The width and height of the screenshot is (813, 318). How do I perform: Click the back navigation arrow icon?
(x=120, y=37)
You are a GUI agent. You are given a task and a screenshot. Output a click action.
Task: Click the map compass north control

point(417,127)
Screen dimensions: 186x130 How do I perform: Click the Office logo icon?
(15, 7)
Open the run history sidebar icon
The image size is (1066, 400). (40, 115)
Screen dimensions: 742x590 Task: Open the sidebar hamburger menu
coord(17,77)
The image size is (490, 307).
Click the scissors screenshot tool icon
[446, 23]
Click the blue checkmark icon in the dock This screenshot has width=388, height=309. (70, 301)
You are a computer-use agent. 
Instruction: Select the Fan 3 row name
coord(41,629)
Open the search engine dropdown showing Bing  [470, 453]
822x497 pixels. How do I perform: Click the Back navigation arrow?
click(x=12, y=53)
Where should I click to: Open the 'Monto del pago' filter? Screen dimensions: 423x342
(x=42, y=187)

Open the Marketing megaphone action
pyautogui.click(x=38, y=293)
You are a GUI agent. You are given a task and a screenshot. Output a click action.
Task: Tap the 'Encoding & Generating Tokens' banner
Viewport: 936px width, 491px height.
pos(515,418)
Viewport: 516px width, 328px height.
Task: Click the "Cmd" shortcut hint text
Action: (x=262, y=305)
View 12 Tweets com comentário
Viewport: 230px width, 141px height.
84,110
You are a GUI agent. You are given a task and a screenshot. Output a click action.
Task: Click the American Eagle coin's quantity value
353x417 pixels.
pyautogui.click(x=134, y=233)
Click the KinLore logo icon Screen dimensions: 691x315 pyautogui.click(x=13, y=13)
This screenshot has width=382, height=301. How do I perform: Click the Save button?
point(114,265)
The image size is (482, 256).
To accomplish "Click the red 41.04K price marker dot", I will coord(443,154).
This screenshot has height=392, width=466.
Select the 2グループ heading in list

════════════════════

● **Aim of the task**: Could you give the records above again, exactly and in full?

● **Solution for this task**:
The width and height of the screenshot is (813, 318). How do I perform: Click the back navigation arrow icon?
(x=120, y=37)
You are a GUI agent. You are given a task and a screenshot. Output a click action.
Task: Click the map compass north control

point(417,127)
Screen dimensions: 186x130 How do I perform: Click the Office logo icon?
(15, 7)
Open the run history sidebar icon
The image size is (1066, 400). (40, 115)
Screen dimensions: 742x590 Task: Open the sidebar hamburger menu
coord(17,77)
The image size is (490, 307).
Click the scissors screenshot tool icon
[446, 23]
Click the blue checkmark icon in the dock This screenshot has width=388, height=309. (70, 301)
You are a computer-use agent. 
Instruction: Select the Fan 3 row name
coord(41,629)
Open the search engine dropdown showing Bing  [470, 453]
822x497 pixels. How do I perform: Click the Back navigation arrow?
click(x=12, y=53)
Where should I click to: Open the 'Monto del pago' filter? Screen dimensions: 423x342
(x=42, y=187)

Open the Marketing megaphone action
pyautogui.click(x=38, y=293)
You are a GUI agent. You are given a task and a screenshot. Output a click action.
Task: Tap the 'Encoding & Generating Tokens' banner
Viewport: 936px width, 491px height.
pos(515,418)
Viewport: 516px width, 328px height.
Task: Click the "Cmd" shortcut hint text
Action: (x=262, y=305)
View 12 Tweets com comentário
Viewport: 230px width, 141px height.
84,110
You are a GUI agent. You are given a task and a screenshot. Output a click action.
Task: Click the American Eagle coin's quantity value
353x417 pixels.
pyautogui.click(x=134, y=233)
Click the KinLore logo icon Screen dimensions: 691x315 pyautogui.click(x=13, y=13)
This screenshot has width=382, height=301. How do I perform: Click the Save button?
point(114,265)
The image size is (482, 256).
To accomplish "Click the red 41.04K price marker dot", I will coord(443,154).
This screenshot has height=392, width=466.
Select the 2グループ heading in list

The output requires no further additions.